▶ Task instructions:
A: In the summary of the Channel Islands seabed dispute, which 1953 law did the Court rely on?
B: Write the next part of the summary of the Channel Islands seabed dispute, picking up after its final sentence.

▶ Page excerpt:

Topics: coastal property, state control of seabed, national monuments, marine resource management, kelp harvesting

Summary

Background

This dispute was between the United States government and the State of California over who owned and controlled the seabed and waters within one nautical mile of Anacapa and Santa Barbara Islands, part of the Channel Islands National Monument. Presidents Roosevelt and Truman had issued proclamations reserving the islands and certain surrounding areas as a national monument, and California says it needs the waters to carry out leasing and harvest programs, including kelp leases, that were frustrated by the federal claim.

Reasoning

The central question was whether federal or state dominion covered the submerged lands and waters in that one-mile belt. The Court relied on the Submerged Lands Act of 1953, which generally transferred title and management of submerged lands beneath navigable waters to the States. The Act preserved only limited federal rights — not rights based solely on the Supreme Court’s earlier “paramount rights” doctrine. The majority concluded the 1949 presidential proclamation did not strengthen the federal property claim, so the 1953 Act operated to vest ownership and management authority in California.

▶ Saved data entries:
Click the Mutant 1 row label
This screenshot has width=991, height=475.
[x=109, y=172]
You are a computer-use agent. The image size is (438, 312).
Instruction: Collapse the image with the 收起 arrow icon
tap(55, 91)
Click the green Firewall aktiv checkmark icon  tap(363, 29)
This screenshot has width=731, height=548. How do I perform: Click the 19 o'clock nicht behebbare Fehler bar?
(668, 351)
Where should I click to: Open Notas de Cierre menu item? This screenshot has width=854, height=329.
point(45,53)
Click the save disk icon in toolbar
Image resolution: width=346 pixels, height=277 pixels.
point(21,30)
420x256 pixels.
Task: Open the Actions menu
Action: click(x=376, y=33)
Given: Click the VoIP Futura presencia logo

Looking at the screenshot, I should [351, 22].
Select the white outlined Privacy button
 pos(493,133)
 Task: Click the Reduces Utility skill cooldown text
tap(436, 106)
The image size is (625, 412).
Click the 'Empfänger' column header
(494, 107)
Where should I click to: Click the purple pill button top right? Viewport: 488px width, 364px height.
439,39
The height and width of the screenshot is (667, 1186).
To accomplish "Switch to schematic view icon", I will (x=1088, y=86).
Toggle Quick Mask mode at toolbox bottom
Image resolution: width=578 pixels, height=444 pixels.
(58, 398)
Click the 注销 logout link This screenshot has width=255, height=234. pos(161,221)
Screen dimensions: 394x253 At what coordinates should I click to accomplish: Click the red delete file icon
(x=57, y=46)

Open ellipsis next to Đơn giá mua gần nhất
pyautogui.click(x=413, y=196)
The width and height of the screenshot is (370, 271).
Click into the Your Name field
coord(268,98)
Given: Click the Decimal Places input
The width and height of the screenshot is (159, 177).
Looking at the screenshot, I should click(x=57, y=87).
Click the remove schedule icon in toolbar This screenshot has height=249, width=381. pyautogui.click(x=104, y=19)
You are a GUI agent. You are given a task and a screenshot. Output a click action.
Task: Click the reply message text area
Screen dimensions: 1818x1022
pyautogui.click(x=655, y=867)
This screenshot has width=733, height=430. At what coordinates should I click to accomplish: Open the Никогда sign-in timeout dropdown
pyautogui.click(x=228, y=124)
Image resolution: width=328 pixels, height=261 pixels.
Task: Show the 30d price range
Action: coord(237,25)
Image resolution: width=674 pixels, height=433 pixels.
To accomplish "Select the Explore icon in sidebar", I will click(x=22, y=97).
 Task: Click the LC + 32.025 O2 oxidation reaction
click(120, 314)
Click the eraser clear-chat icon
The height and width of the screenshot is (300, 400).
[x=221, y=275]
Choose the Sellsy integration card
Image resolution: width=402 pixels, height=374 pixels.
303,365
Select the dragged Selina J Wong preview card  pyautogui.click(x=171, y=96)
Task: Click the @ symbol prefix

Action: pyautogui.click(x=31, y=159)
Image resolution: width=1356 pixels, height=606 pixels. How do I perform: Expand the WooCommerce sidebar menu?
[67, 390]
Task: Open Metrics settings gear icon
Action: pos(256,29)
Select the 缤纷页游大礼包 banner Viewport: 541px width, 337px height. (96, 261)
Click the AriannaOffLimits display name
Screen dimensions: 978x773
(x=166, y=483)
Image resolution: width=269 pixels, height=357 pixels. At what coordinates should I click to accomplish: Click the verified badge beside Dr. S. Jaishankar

▶ Responses in order:
A: The Submerged Lands Act of 1953.

B:
Real world impact

The practical result is that California, not the United States, holds the property and administrative interests in the submerged lands and waters within the one-mile belts around those two islands. California can manage, lease, and use the seabed and marine resources there. The Court asked the parties to submit a decree to implement this ruling within 90 days.

Dissents or concurrances

Justice White (joined by the Chief Justice and Justice Blackmun) dissented, arguing the Act preserved federal rights in areas “presently and actually occupied” by the United States and that the parties had stipulated such occupancy, so federal control should remain.